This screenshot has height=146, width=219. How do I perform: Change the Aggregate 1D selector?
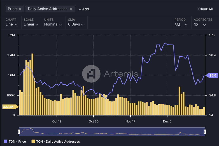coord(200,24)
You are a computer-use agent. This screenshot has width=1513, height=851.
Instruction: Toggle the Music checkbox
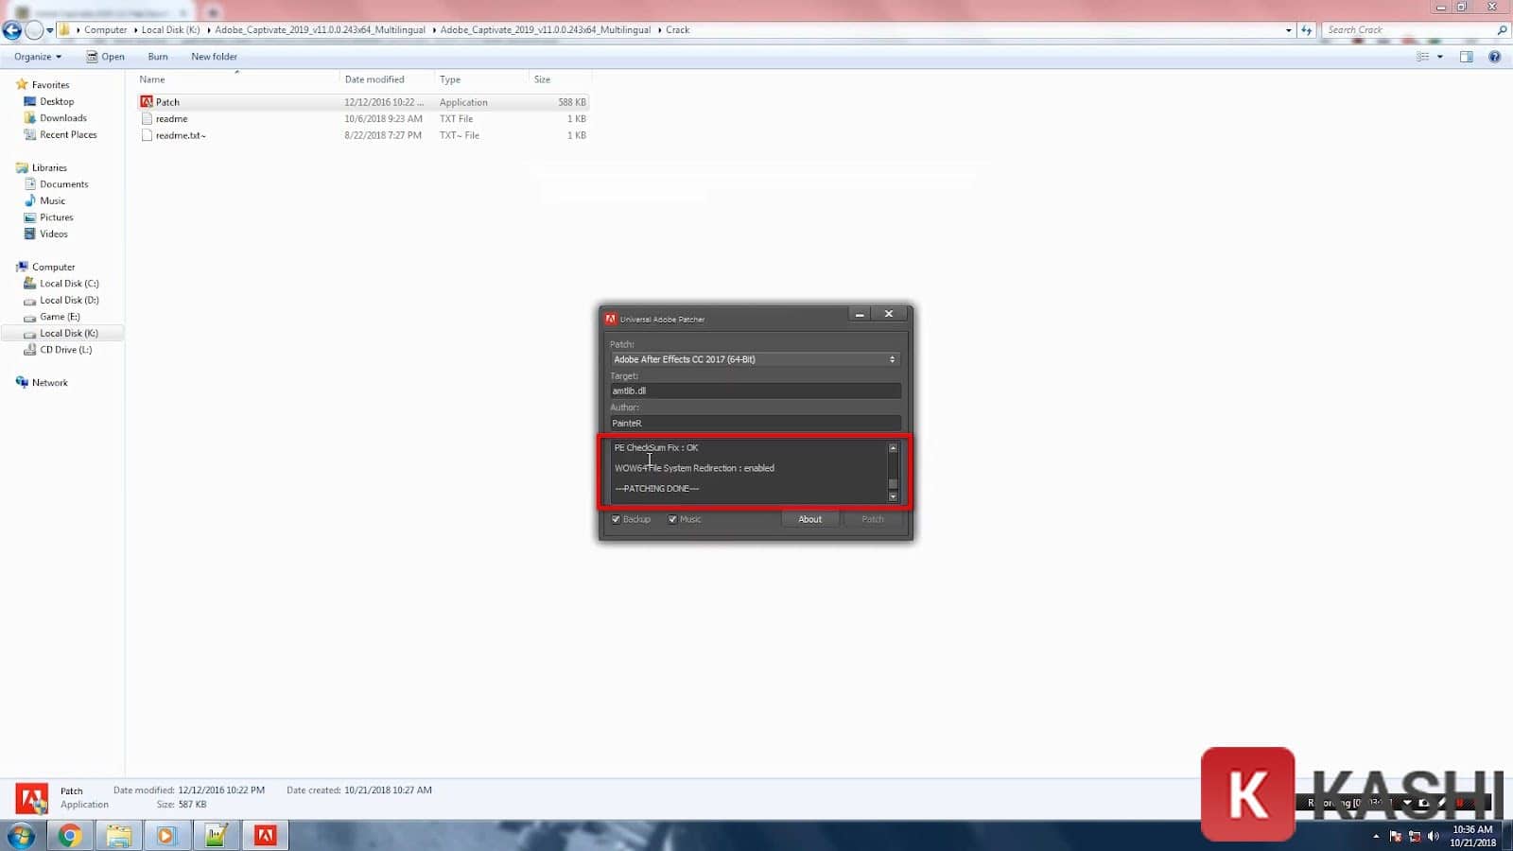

* * *

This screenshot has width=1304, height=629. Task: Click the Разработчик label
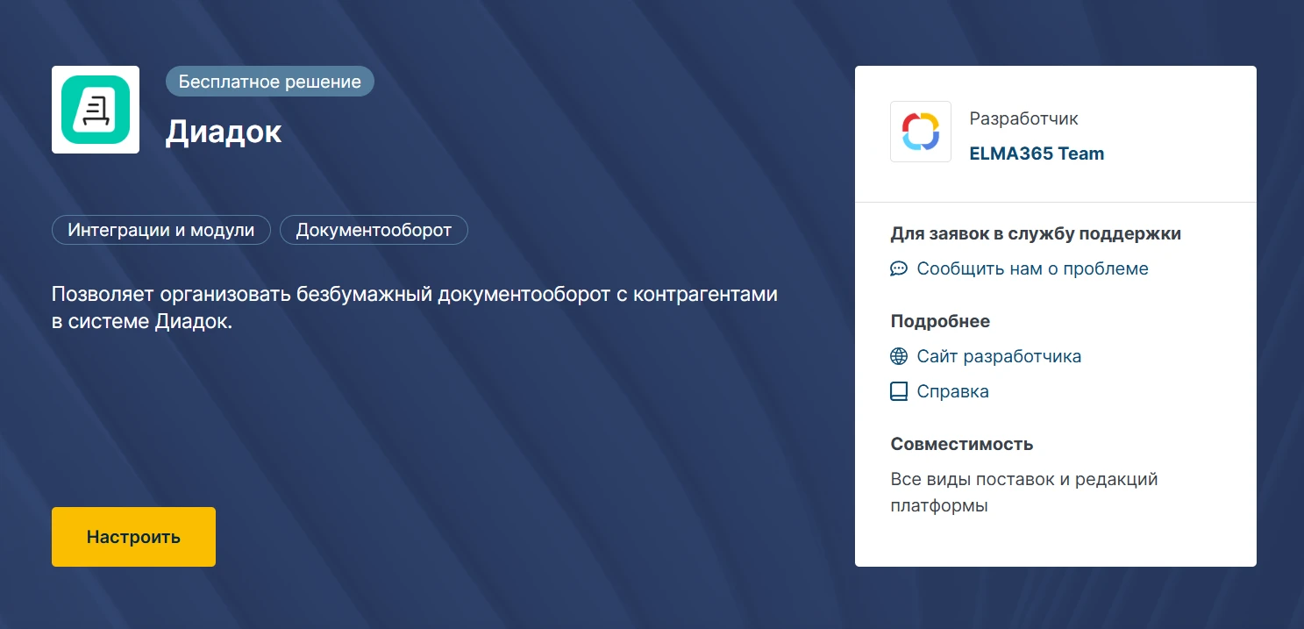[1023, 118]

#### Goal of the exercise:
Take the lines above from the one containing "You are a computer-use" to the one containing "Instruction: Toggle the Music checkbox" and retype them exactly, both ends included, with nothing added.

#### Completed exercise:
You are a computer-use agent. This screenshot has width=1513, height=851.
Instruction: Toggle the Music checkbox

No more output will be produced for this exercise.